DHAKA, Bangladesh — Authorities in Bangladesh have arrested at least 19 suspected people smugglers following the killings last month of 26 Bangladeshis in Libya who were trying to reach Europe illegally, police said Monday.

Detectives have arrested six people since Sunday in Dhaka, Bangladesh's capital, in connection with the migrant workers who were killed or injured in Libya, raising the total number of detained suspects to 19, said Abdul Baten, additional commissioner of the Dhaka Metropolitan Police.

A series of arrests have been made in Dhaka and elsewhere in recent weeks, with Bangladesh's police chief saying the people smugglers will not be spared.

In last month's attack in Libya, the family of a slain Libyan human trafficker attacked a group of migrants in a town that recently had changed hands amid the fighting over the country’s capital, killing 26 Bangladeshis and four African migrants.

The Libyan government has said 11 other Bangladeshis were wounded in the May 28 attack. The U.N. migration agency said the migrants were shot and killed in a smuggling warehouse in the desert town of Mizdah, where a group of migrants were being held.

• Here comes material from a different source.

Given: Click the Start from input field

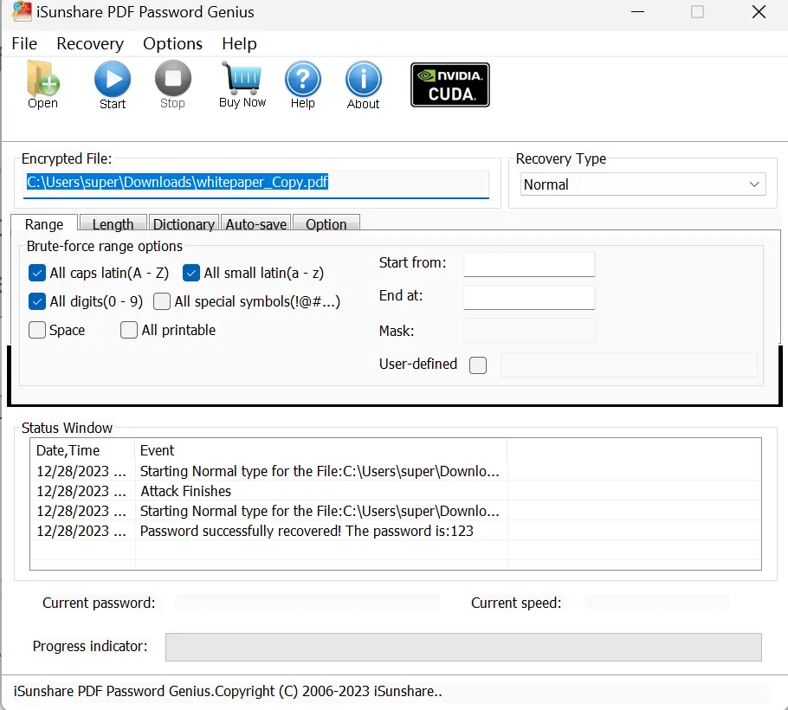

Baten said the crackdown on the rogue recruiters of migrant workers and human smugglers continued after two separate cases were filed by the victims’ families following the killings.

He said it appeared that the victims of the attack had been trafficked to Libya via India, the United Arab Emirates and Egypt.

He also said the victims were detained in various camps in the North African nation and subjected to physical and mental torture.

The traffickers made video and audio recordings of the victims and sent them to their families in Bangladesh to extract money, Baten said.

Bangladesh’s inspector general of police, Benazir Ahmed, had earlier said that “the way our people were brutally killed is unacceptable.”

“No one will be spared who has deceived our citizens … took them overseas and are responsible for these miserable deaths,” he said.

Migrants fleeing poverty and conflict in Africa and the Middle East typically pass through Libya on their way to Europe, departing Tripoli’s rocky coast in inflatable dinghies.

The Libyan coast guard, trained by the European Union to keep migrants from reaching European shores, intercepts boats at sea and returns them to Libya, where many migrants land in detention centres rife with torture and abuse.

Sending workers abroad is crucial for Bangladesh's economy. Some 10 million Bangladeshis working overseas send home about $20 billion per year.

Saudi Arabia has long been the largest source of remittances, followed by the UAE, Qatar, Oman, Bahrain, Kuwait, Libya, Iraq, Singapore, Malaysia, the United States and Britain.